The slightly good news is that some of the music that made it into the film, but not the comic, didn't make it to the soundtrack. The bad news? Some lousy songs made both the film and the soundtrack, but never made the comic at all. (Spoiler alert: Minor plot points follow.)
As a comic, Watchmen's panels are rocking with musical content. Its first chapter is bookended by lyrics (pictured above) from the Bob Dylan epic Desolation Row," Highway 61 Revisited's 11-minute closer, which is either about a place in Mexico or New York's Eighth Avenue, depending on whether you ask Dylan or his organist, Al Kooper. The Grateful Dead covered Desolation Row" at length in its legendary live shows, and the song is cited when a detective scans a concert poster in Chapter 5 of the Watchmen graphic novel. ("Heh," grumbles the detective, I used to own the record [that] had this sleeve design.") Meanwhile, for the film's credits and soundtrack, emo noisemaker band My Chemical Romance revised Desolation Row" in deafening fashion. It even filmed a video for the song, directed by Snyder, that features the band's own live show performed against a backdrop of Rorschach inkblots.

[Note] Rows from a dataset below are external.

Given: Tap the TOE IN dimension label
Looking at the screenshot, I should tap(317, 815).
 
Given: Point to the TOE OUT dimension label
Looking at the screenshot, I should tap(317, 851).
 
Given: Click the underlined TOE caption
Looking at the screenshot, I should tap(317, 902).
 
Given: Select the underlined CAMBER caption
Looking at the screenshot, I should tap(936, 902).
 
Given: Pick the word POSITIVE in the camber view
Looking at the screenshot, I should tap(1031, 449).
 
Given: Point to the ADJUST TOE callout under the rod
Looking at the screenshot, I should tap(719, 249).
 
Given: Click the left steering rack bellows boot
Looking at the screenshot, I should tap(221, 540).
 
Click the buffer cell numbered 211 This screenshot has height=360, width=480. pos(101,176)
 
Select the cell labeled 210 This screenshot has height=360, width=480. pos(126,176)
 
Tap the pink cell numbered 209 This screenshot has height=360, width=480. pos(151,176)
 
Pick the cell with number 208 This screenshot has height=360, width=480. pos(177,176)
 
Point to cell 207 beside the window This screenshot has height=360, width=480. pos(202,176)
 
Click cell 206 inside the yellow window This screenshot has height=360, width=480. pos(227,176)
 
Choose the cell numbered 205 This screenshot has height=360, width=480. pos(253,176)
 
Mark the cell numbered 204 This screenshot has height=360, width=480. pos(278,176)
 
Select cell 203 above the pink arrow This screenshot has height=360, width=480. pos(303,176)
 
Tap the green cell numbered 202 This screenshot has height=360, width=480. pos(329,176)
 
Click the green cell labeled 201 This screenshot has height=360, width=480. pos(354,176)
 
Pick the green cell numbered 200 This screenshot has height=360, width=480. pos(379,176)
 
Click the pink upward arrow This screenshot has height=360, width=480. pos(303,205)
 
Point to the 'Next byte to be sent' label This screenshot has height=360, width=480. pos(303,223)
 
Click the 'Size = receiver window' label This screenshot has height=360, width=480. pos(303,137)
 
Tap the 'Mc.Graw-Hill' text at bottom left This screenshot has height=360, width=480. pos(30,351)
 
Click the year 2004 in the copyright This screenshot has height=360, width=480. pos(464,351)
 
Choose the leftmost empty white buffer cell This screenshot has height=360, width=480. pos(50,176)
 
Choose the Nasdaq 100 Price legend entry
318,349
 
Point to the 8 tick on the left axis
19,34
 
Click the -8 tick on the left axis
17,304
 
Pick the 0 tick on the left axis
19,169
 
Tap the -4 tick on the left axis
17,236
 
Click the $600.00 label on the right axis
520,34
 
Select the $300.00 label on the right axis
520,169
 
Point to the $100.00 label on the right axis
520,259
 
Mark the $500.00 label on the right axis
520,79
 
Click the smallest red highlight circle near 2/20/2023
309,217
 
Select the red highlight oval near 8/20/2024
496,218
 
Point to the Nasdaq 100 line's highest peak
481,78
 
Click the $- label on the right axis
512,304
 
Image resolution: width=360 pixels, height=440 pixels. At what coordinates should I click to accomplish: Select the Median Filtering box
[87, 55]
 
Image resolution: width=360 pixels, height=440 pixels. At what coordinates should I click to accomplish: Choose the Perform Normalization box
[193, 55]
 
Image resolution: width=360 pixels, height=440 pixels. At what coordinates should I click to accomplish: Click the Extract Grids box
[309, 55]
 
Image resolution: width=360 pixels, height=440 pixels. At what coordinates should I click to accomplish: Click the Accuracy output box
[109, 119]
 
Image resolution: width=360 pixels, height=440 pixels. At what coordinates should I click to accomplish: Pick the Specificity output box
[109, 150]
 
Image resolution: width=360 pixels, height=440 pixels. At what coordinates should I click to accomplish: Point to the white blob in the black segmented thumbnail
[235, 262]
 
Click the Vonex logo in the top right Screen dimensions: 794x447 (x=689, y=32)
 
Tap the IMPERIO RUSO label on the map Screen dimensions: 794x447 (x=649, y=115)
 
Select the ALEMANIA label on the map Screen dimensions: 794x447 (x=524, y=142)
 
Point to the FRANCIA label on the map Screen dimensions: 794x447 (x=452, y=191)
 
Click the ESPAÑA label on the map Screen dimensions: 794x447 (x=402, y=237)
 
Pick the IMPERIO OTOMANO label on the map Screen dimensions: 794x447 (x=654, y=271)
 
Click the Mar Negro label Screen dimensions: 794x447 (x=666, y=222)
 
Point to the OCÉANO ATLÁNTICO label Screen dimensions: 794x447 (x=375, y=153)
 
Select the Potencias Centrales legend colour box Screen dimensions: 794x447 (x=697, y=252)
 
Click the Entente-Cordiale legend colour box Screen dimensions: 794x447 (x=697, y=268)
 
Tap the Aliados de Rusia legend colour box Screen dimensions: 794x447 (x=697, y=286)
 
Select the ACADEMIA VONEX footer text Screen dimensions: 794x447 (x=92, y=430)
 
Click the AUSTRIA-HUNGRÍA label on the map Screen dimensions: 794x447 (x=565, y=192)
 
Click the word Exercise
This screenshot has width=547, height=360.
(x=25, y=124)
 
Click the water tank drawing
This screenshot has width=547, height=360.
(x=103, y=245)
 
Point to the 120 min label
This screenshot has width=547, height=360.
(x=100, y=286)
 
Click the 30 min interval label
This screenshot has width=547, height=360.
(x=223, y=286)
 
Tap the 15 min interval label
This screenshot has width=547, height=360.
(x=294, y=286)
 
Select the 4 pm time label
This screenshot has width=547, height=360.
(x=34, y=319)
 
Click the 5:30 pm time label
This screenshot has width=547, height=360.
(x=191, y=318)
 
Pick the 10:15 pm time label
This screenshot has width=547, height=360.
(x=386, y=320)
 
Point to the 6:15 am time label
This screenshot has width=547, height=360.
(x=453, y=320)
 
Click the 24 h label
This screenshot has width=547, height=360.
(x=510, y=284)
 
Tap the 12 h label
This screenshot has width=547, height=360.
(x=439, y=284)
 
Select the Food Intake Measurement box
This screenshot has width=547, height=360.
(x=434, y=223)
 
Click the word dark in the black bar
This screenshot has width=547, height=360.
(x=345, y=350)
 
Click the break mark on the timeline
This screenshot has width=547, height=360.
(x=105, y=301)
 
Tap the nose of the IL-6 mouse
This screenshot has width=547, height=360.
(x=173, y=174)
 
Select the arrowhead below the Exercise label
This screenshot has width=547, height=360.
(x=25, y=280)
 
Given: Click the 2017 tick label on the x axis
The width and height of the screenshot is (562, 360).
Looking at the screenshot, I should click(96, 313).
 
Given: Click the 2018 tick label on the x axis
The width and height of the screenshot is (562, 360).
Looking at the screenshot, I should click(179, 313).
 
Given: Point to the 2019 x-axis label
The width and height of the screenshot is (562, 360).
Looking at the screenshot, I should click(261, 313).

The rabbit hole goes deeper on Chapter 1 alone. Ten pages in, two top- knot punks blast Iggy Pop's Neighborhood Threat," Lust for Life's trashy rocker co- written by David Bowie and Ricky Gardiner, whose fearsome lyrics (Look down your back stairs, buddy/Somebody's living there an' they don't really feel the weather) perfectly bookend Rorschach's dark prowling. If that's not enough, the chapter concludes with Hollis Mason's theory on why German composer Richard Wagner's Ride of the Valkyries" is the saddest thing in the world. (His father's boss committed suicide to it.)